* [ACTIVITY]
Show every line of the material that follows in which the word "coordinates" occurs.
#### DATA EXCERPTS ####
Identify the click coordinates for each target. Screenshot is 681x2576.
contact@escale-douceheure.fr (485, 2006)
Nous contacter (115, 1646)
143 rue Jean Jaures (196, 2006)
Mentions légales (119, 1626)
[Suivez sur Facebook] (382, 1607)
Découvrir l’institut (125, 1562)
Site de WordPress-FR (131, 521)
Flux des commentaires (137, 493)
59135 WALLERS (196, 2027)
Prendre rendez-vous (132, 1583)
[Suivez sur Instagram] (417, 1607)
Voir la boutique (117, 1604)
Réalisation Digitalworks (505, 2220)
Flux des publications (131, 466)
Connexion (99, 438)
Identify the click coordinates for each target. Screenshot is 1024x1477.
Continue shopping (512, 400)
####
#### DATA EXCERPTS ####
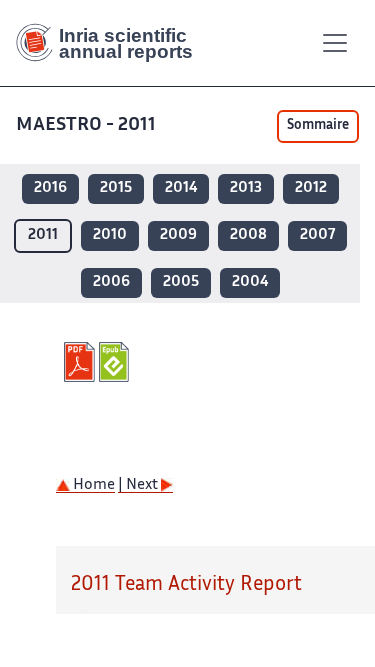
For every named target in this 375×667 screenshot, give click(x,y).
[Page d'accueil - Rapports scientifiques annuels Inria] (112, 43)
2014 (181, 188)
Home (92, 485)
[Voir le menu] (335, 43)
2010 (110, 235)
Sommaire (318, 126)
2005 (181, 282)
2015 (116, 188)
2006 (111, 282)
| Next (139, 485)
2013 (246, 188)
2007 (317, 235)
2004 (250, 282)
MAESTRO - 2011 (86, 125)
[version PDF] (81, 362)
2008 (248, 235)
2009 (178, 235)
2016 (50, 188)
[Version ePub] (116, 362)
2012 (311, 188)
####
* [OUTPUT BELOW]
Identify the click coordinates for each target. Screenshot is 681x2576.
Identify the click coordinates for each target. Screenshot is 1024x1477.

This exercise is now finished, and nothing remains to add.